*Set problem*
Pull out each line of the records below that contains the string "marker". Matches are case-sensitive.

*Given data*
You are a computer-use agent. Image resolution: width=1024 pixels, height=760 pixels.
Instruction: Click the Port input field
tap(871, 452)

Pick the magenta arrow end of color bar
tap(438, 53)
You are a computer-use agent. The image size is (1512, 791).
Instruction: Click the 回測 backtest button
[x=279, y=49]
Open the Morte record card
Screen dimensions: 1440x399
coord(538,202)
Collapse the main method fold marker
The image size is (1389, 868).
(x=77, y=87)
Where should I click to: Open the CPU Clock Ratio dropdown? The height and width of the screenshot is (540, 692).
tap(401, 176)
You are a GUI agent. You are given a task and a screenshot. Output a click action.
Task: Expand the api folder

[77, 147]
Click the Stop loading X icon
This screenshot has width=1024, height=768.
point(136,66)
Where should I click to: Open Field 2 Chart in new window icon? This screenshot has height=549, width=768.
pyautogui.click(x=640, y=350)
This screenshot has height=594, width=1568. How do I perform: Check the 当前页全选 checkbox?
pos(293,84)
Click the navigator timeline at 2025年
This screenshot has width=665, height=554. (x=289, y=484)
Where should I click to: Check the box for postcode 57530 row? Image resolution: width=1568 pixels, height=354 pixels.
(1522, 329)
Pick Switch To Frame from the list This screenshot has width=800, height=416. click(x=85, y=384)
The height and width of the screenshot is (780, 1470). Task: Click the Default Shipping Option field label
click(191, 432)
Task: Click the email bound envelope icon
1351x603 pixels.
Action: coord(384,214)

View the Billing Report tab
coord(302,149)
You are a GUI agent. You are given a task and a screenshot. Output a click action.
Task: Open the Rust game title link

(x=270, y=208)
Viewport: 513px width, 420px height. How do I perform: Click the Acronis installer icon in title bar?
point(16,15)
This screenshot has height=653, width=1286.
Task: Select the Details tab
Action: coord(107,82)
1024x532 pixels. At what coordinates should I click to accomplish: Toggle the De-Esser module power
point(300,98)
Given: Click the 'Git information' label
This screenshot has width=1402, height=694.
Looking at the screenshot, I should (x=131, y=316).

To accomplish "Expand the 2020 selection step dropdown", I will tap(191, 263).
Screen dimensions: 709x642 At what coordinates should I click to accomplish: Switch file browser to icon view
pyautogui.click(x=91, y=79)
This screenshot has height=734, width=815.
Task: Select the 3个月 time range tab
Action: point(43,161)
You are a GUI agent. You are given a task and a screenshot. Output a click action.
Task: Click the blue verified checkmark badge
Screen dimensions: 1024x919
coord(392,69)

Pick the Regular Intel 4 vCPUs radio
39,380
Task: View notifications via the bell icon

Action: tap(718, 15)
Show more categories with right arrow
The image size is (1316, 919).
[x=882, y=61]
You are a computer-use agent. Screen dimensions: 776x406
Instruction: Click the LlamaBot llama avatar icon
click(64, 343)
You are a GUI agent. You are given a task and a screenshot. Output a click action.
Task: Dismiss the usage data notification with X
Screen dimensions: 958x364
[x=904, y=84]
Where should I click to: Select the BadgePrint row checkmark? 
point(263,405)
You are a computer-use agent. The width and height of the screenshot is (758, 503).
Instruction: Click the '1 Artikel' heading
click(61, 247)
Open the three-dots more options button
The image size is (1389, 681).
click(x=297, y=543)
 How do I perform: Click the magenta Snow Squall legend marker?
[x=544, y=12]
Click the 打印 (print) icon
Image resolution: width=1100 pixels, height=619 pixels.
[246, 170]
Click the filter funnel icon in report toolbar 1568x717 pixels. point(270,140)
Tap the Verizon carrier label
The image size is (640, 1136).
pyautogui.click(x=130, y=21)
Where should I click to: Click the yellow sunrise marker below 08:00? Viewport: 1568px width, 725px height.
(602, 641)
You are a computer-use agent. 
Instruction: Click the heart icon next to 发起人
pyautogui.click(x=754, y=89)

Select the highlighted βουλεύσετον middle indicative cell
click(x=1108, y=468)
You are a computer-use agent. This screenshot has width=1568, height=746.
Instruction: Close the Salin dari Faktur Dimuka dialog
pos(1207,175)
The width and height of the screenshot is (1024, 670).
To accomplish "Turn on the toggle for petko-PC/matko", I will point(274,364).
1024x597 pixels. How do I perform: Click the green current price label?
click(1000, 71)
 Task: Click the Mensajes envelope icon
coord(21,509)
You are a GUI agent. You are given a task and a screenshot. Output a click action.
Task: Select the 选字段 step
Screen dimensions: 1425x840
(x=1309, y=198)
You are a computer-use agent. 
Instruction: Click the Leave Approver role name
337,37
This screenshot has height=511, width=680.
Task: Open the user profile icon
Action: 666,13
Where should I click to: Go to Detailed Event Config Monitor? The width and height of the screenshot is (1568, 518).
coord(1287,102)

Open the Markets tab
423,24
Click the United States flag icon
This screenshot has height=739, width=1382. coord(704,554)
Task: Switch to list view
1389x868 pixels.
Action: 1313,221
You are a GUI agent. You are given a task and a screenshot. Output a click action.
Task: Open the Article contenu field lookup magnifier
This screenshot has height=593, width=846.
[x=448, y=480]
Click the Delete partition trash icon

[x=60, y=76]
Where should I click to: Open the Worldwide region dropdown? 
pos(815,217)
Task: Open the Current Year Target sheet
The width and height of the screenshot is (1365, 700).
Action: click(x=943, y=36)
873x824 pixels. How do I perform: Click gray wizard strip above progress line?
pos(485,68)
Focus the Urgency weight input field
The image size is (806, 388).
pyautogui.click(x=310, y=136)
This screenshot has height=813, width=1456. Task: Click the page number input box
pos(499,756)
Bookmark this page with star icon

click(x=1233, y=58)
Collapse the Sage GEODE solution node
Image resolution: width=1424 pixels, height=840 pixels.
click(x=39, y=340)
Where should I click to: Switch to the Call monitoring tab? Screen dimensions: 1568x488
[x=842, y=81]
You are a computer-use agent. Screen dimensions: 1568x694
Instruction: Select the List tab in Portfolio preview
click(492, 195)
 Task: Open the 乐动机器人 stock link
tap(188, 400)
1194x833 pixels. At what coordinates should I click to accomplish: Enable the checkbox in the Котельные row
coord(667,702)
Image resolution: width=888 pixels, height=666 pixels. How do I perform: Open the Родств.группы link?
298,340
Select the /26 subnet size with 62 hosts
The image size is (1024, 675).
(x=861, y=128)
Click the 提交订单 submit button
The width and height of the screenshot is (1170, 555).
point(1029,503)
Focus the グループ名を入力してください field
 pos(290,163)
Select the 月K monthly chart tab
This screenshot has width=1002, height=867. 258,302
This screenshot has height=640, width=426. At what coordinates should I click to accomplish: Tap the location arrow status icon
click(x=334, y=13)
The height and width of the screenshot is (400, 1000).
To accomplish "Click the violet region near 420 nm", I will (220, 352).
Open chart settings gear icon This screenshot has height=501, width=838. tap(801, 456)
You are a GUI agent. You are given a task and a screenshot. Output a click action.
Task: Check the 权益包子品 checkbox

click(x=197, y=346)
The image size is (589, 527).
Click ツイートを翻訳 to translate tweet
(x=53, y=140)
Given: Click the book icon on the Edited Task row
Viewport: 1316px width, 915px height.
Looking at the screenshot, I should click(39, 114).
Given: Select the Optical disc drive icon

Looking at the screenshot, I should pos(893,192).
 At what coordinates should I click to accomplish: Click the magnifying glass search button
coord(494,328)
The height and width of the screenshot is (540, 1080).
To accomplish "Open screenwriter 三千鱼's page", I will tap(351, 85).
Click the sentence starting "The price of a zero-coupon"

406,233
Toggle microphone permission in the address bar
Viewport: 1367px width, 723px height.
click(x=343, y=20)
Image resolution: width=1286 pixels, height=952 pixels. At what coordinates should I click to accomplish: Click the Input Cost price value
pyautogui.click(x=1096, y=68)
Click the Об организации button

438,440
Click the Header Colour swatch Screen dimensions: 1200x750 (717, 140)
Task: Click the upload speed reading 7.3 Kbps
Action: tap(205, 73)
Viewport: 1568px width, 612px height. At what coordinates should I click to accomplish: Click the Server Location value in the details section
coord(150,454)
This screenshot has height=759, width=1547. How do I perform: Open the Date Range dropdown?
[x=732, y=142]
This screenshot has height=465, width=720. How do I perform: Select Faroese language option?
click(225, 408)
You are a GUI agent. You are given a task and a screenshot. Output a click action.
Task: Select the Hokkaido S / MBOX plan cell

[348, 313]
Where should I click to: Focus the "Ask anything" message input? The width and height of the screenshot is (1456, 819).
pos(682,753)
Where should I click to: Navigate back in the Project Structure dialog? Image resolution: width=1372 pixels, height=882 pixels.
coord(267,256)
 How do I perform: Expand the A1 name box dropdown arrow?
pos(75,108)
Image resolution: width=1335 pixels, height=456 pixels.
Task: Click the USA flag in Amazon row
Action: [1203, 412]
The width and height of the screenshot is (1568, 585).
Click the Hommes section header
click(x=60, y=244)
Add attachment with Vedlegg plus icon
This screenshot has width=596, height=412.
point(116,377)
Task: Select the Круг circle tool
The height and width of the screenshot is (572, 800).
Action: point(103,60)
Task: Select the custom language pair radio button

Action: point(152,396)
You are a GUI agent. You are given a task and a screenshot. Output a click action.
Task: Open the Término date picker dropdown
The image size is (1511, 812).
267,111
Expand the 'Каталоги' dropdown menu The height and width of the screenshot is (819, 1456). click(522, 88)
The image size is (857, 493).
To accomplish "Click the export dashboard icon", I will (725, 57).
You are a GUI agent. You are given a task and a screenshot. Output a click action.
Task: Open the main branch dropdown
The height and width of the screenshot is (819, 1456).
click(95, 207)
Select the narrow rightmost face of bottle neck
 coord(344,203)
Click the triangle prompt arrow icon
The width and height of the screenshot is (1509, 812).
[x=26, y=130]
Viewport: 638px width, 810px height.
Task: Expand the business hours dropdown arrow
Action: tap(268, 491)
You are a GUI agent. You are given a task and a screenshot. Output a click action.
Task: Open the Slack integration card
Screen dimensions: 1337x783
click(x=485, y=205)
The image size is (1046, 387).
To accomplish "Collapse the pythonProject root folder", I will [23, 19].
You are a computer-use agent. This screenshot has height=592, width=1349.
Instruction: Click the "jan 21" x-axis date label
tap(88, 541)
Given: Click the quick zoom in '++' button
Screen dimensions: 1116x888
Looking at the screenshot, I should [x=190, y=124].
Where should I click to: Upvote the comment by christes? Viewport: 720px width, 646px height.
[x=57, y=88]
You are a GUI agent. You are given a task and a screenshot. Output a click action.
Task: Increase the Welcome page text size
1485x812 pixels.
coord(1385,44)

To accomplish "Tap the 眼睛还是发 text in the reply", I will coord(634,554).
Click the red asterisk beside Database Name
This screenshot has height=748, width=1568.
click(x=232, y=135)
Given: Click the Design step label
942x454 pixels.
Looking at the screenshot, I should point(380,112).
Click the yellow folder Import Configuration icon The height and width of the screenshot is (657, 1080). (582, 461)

*Exercise result*
Collapse the main method fold marker
 How do I perform: Click the magenta Snow Squall legend marker?
Where should I click to: Click the yellow sunrise marker below 08:00? Viewport: 1568px width, 725px height.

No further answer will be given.